***** Quoted passage *****

After pivoting to an online store model in 2020, MADE by Millworks, a gift boutique and gallery space on Historic Pine Avenue, will once again have a permanent brick-and-mortar to call home.
They’re not moving far. Next door, actually, to what used to be the Starbucks on 242 Pine Ave. And technically the store is open now, but as a holiday pop-up through Dec. 24. Afterwards they’ll undergo renovations and reopen in early 2022 under a new name, which hasn’t been settled on yet.
“We’re still kind of finalizing all the details,” General Manager Andrew H. Carroll said. “But it’s going to be figuratively and literally connected to MADE and Elinor.”

***** Data excerpts *****

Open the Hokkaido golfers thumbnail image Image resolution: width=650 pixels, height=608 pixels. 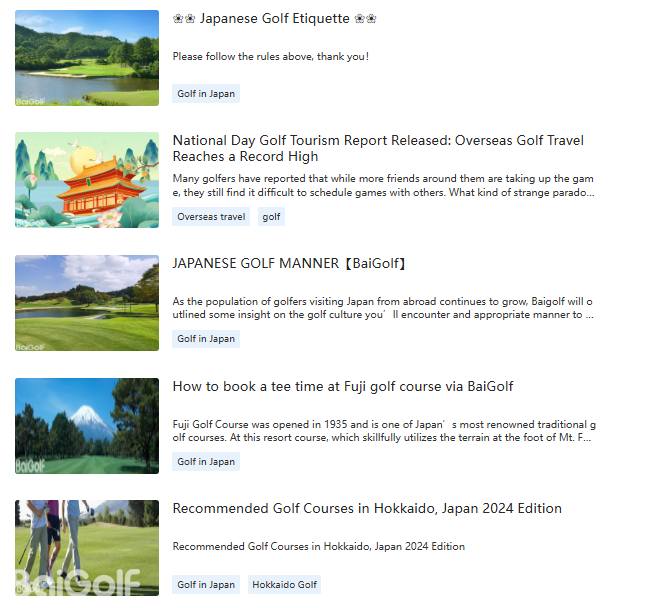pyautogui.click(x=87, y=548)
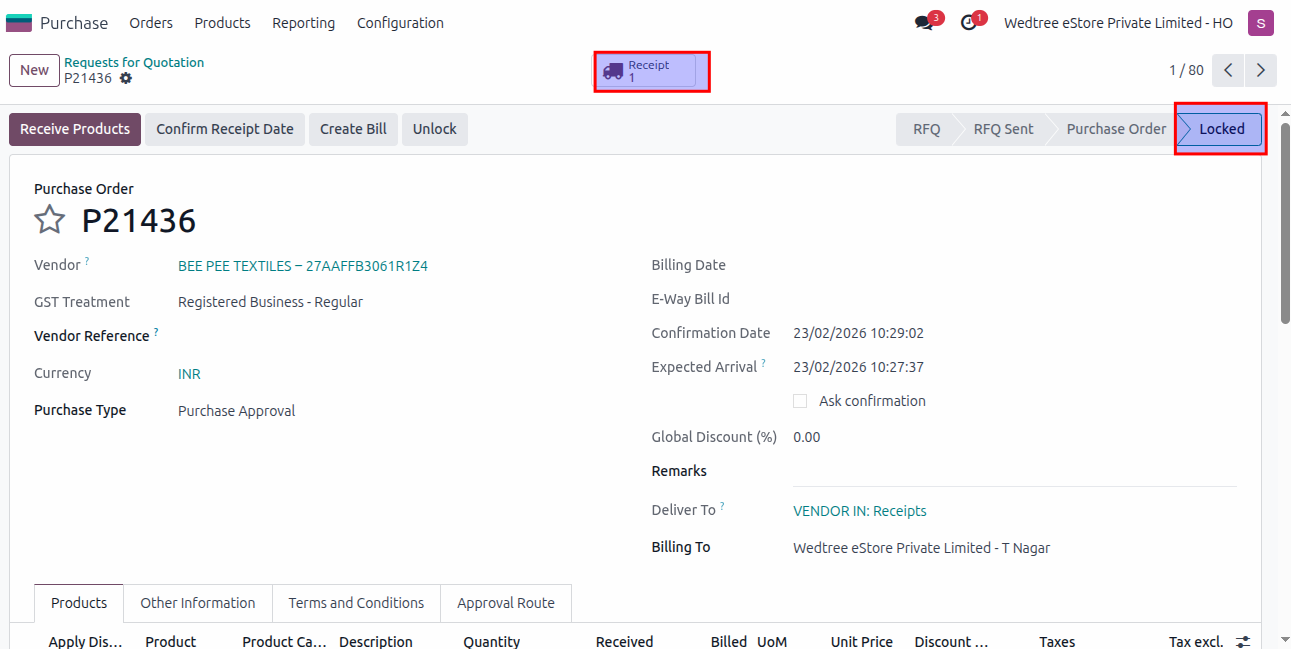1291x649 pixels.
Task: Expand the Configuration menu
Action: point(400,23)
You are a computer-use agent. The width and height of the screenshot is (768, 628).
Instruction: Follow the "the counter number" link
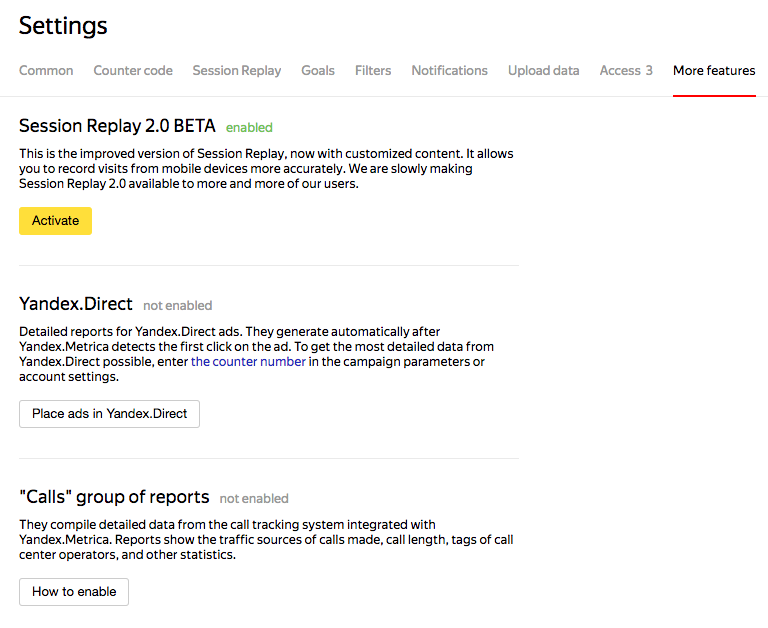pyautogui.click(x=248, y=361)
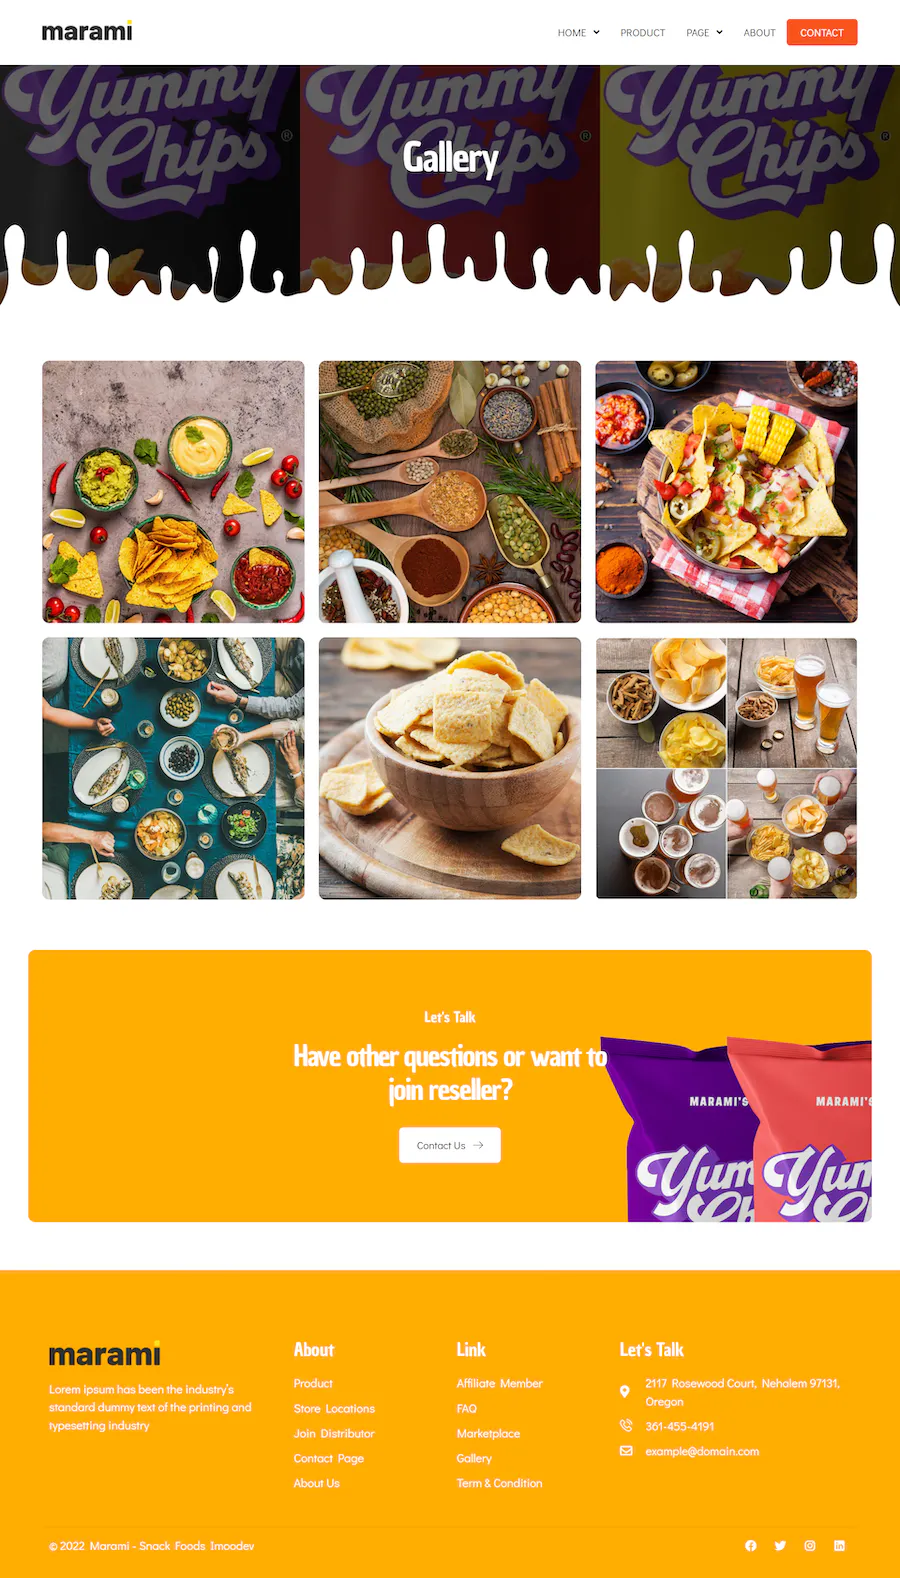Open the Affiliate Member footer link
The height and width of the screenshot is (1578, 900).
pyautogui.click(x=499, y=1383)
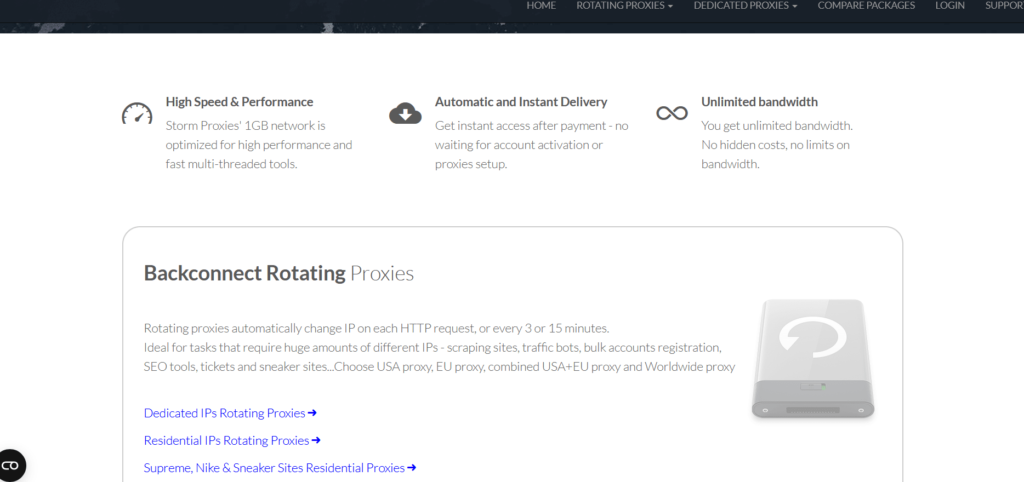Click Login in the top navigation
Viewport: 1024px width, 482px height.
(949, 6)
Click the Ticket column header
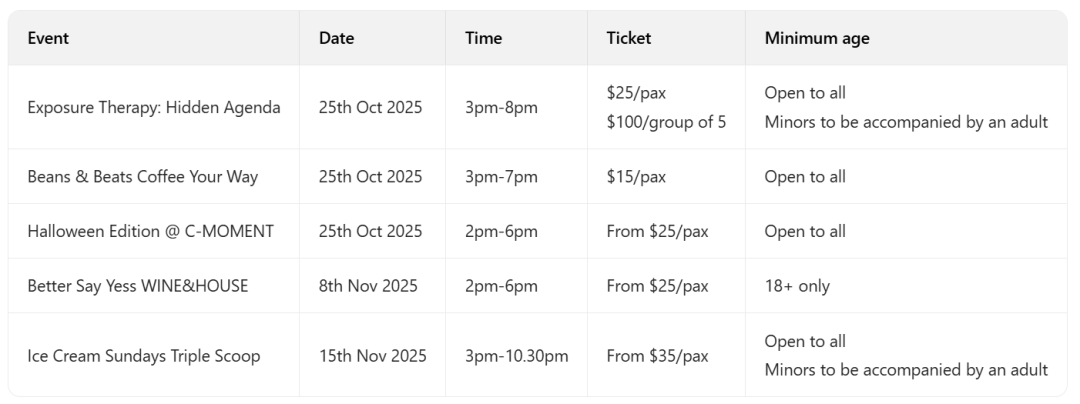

*****

Quote the article about MADE by Millworks word for word, beginning at the words "They’re not moving" and stopping after "settled on yet.". The rows are separate material with no connection to the article about MADE by Millworks.

> **Answer to this exercise**:
They’re not moving far. Next door, actually, to what used to be the Starbucks on 242 Pine Ave. And technically the store is open now, but as a holiday pop-up through Dec. 24. Afterwards they’ll undergo renovations and reopen in early 2022 under a new name, which hasn’t been settled on yet.